Vanessa Couto, advogada especializada em direito de trânsito, do escritório Bretas & Couto Advocacia, explica quais são os direitos das vítimas de acidentes de trânsito e de seus familiares.
“As vítimas têm direito a atendimento médico, reabilitação e a pedir indenizações pelos danos sofridos. Neste sentido, podem ingressar com ações judiciais para pedir reparação por danos materiais, morais e estéticos contra o responsável pelo acidente. Os familiares de vítimas fatais também possuem direitos e podem buscar indenizações por danos morais e pensão por morte, se comprovarem dependência financeira. Além disso, dependendo do caso, se ocorrido no território nacional no período de 01/01/2021 a 14/11/2023, também é possível acionar o Seguro DPVAT, que cobre despesas médicas e indenizações por morte ou invalidez. Além disso, é possível pedir o ressarcimento por despesas médicas e funerárias. Reunidos os documentos necessários para comprovação do acidente e de suas consequências, e com a ajuda de um advogado, a família entra com uma ação na justiça, onde um juiz analisará o caso e determinará o valor da indenização com base na gravidade do acidente, no impacto financeiro para a família e na responsabilidade do motorista”, esclarece a especialista.
Pelo menos 40 desses casos terminaram em homicídio culposo, quando não há intenção de matar, e 325 em lesão corporal culposa. Em casos de atropelamento com morte, na maioria dos casos, o motorista responde por homicídio culposo.

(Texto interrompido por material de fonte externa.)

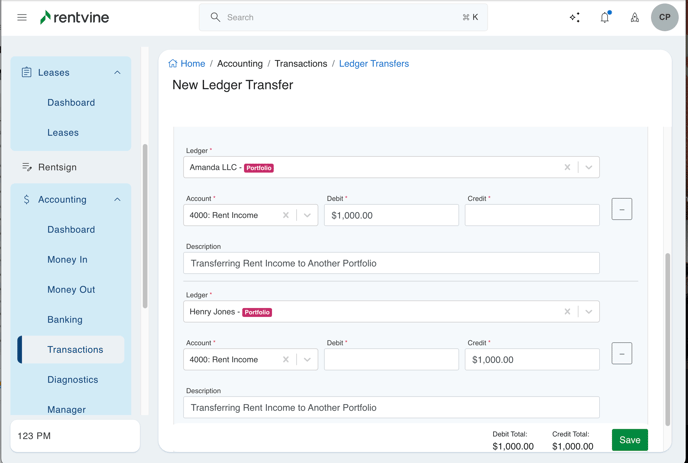
Task: Open the notifications bell
Action: pos(605,17)
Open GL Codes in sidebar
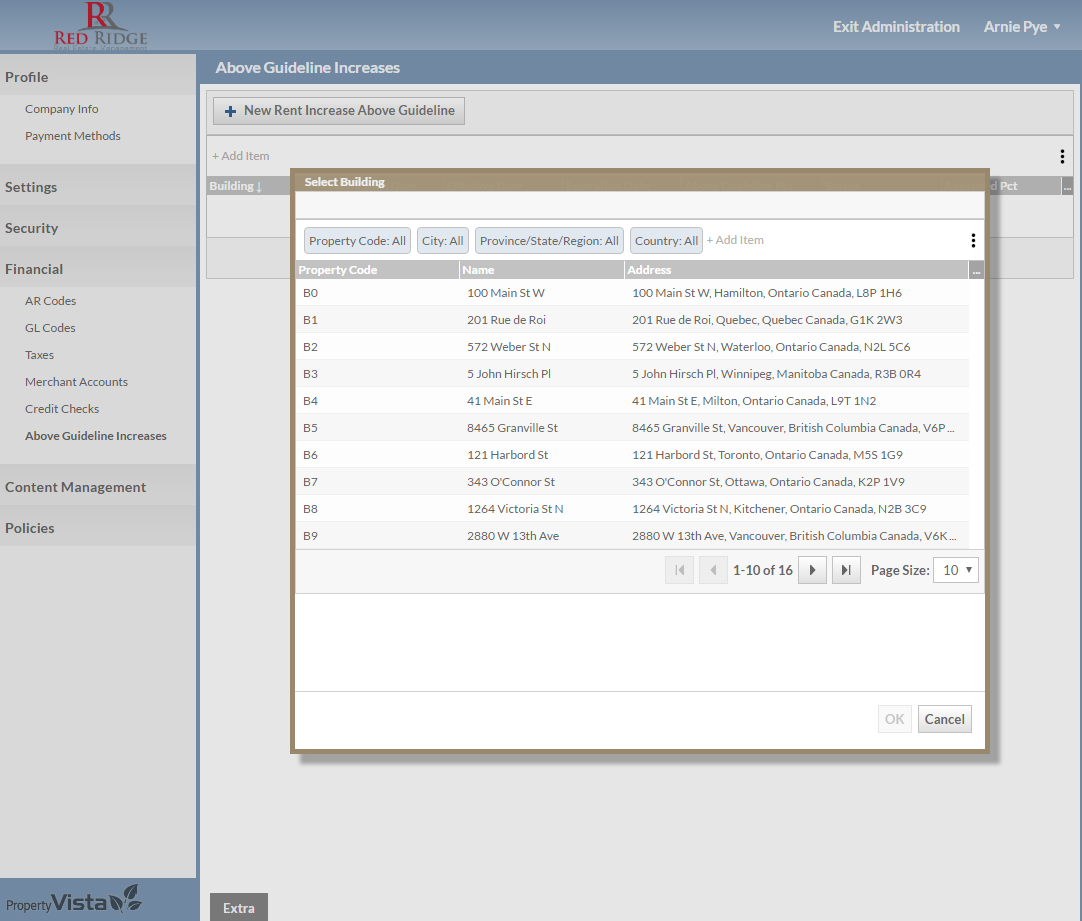The width and height of the screenshot is (1082, 921). pos(50,328)
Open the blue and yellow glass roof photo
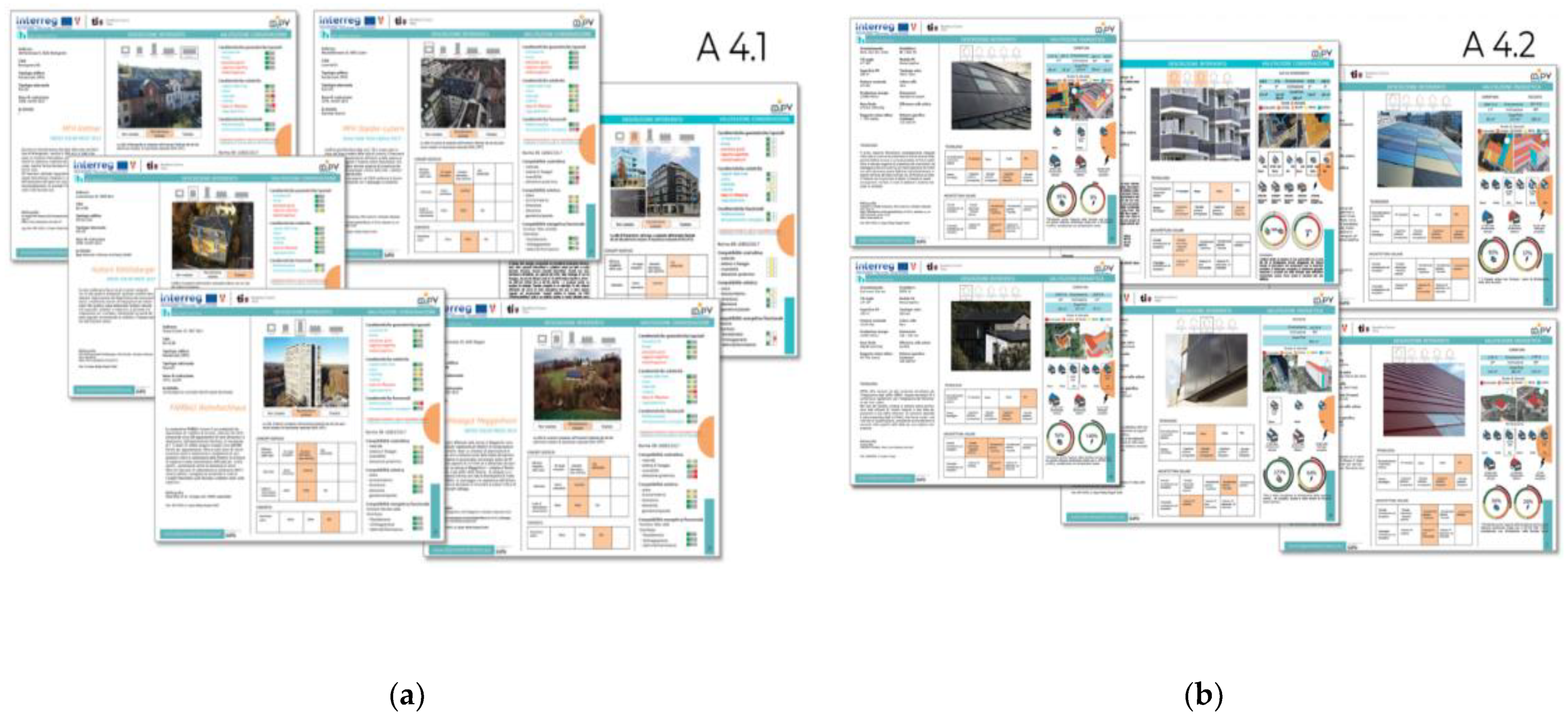Image resolution: width=1568 pixels, height=721 pixels. coord(1419,149)
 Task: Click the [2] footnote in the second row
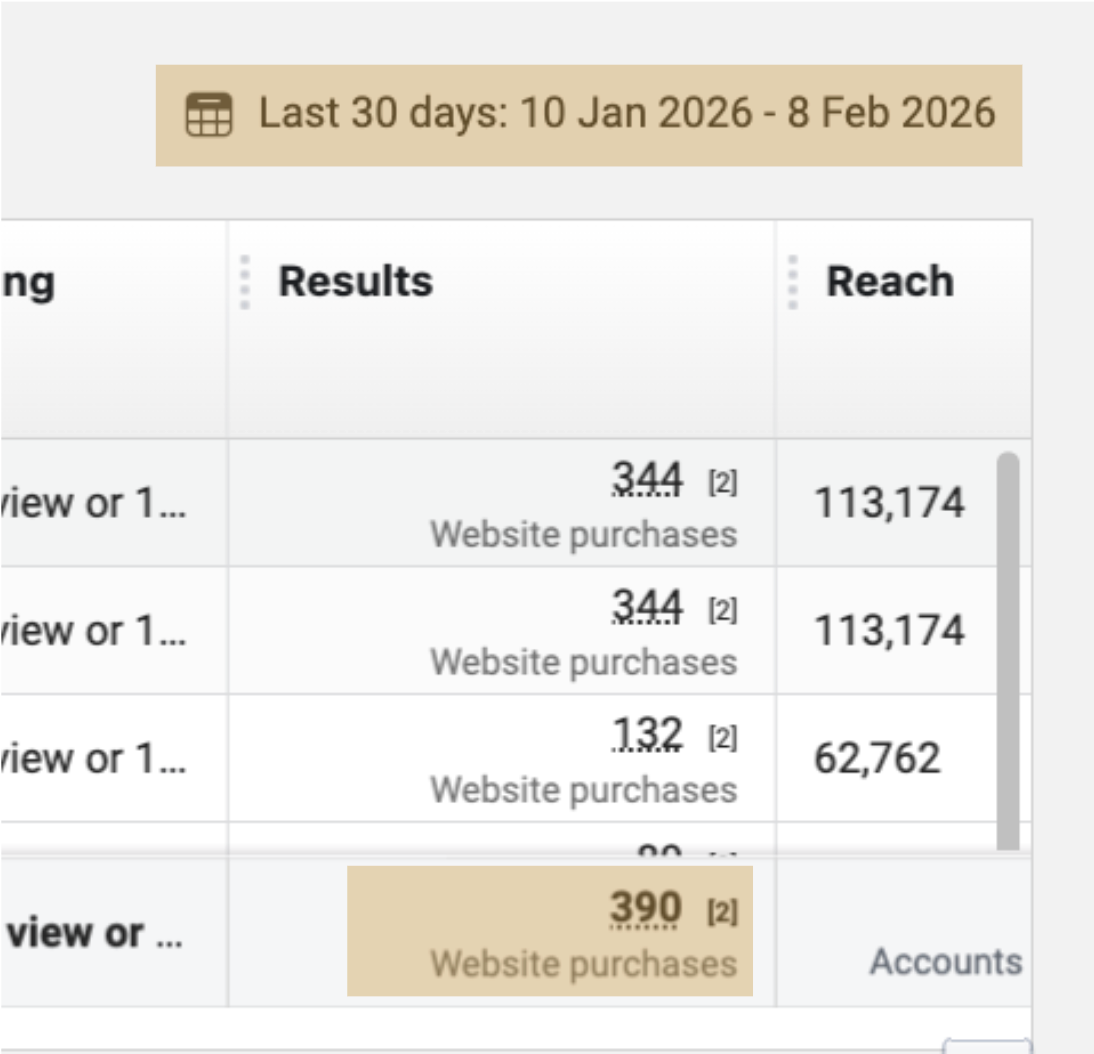coord(722,611)
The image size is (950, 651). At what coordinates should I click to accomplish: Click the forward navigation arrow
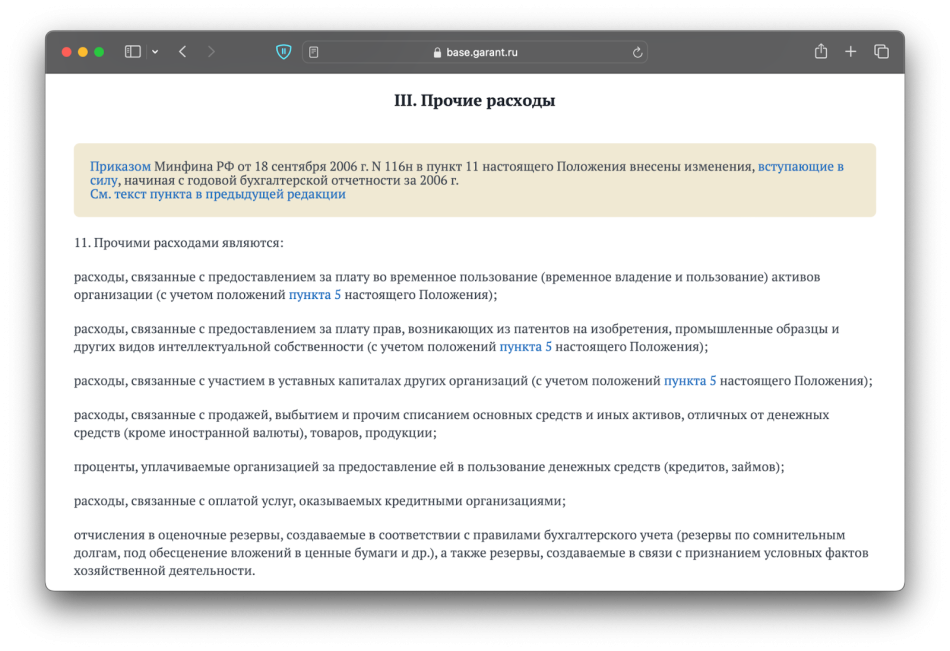[211, 52]
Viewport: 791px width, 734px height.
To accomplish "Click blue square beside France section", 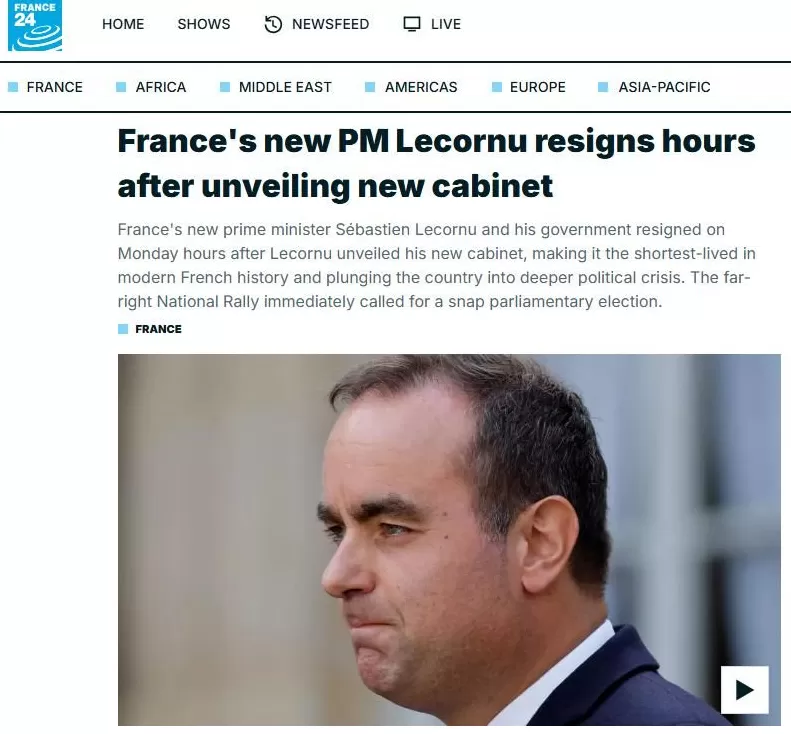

“Mas há situações em que ele pode ser acusado de homicídio doloso, como quando assume o risco de matar, dirigindo bêbado, em alta velocidade incompatível com a via ou disputando racha. Isto ocorre pois o homicídio pode ser identificado como doloso na modalidade de dolo eventual. Nesses casos, a pena é mais severa”, conta Vanessa.
Infrações
Além disso, os dados mostram que os condutores de Petrópolis ainda enfrentam dificuldades para seguir a legislação. Cerca de 233 deles foram flagrados transitando pela cidade com o veículo adulterado, em 2025 contra 232 em 2024, com aumento apenas de 0,4%. Outros 37 foram flagradas conduzindo veículo embriagado ou sob efeito de drogas.
Os dados mostram também que 109 autores também foram flagrados dirigindo sem habilitação; 42 participando de competição não autorizada e um violando a suspensão de dirigir.